EMC is the Managing Member of the General Partner. EMC was
formed in September 1990 to act as the Managing General Partner of Everflow
Management Company, the predecessor of the General Partner. EMC is owned by the
other members of the General Partner and EMC currently has no employees, but as
Managing Member of the General Partner, makes all management and business
decisions on behalf of the General Partner and thus on behalf of the Company.

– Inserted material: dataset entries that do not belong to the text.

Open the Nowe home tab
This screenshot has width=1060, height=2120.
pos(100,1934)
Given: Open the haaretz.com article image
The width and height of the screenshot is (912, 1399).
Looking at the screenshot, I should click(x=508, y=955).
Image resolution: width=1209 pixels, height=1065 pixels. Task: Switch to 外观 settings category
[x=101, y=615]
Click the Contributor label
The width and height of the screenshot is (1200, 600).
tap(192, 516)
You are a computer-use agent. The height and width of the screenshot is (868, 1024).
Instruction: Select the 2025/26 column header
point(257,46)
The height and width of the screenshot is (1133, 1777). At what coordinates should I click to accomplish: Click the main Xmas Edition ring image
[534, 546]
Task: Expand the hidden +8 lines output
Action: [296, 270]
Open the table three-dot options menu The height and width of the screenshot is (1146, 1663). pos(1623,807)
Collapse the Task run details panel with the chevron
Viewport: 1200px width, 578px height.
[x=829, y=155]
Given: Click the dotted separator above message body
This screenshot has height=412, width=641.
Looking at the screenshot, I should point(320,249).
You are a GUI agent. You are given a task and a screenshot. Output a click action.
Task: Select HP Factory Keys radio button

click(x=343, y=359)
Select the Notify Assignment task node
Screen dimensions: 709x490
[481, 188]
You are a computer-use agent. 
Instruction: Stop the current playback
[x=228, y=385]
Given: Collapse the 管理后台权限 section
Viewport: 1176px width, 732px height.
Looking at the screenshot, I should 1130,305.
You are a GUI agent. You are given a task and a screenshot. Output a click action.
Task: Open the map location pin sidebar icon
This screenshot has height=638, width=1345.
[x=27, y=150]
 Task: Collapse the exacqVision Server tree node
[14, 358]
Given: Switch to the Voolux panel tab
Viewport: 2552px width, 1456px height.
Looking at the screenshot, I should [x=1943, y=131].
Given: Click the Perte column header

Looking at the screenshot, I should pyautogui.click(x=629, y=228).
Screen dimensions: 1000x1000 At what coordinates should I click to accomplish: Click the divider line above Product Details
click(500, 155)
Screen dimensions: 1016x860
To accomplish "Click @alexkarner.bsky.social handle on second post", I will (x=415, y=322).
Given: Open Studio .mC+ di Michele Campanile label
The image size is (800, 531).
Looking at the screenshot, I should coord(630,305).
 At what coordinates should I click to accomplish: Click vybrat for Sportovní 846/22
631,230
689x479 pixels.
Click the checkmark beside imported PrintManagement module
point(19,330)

EEI has continued its separate existence and provides general,
administrative, management and leasehold functions for the Company. Personnel
previously employed by EEI to conduct its operation, drilling and field
supervisory functions have become employed directly by the Company and discharge
the same functions on behalf of the Company. All of EEI's outstanding shares are
owned by the Company.

Directors and Officers of EEI and EMC. The executive officers
and directors of EEI and EMC as of March 20, 2004 are as follows:



Positions and Positions and
Name Age Offices with EEI Offices with EMC
- --------------------------- --- ----------------------------- ----------------------------

Robert F. Sykes 80 Chairman of the Board Chairman of the Board
and Director

Thomas L. Korner 50 President and Director President and Director

David A. Kidder 65 Treasurer None

William A. Siskovic 48 Vice President, Secretary, Vice President, Secretary-
Principal Financial and Treasurer, Principal
Accounting Officer and Financial and Accounting
Director Officer and Director


All directors of EEI are elected to serve by the Company, which is EEI's sole
shareholder. All officers of EEI serve at the pleasure of the Board of
Directors. Directors and officers of EEI

-28-


receive no compensation or fees for their services to EEI or their services on
behalf of the Company.

All directors and officers of EMC hold their positions with
EMC pursuant to a shareholders' agreement among EMC and such directors and
officers. The shareholders agreement controls the operation of EMC, provides for
changes in share ownership of EMC, and determines the identity of the directors
and officers of EMC as well as their replacements.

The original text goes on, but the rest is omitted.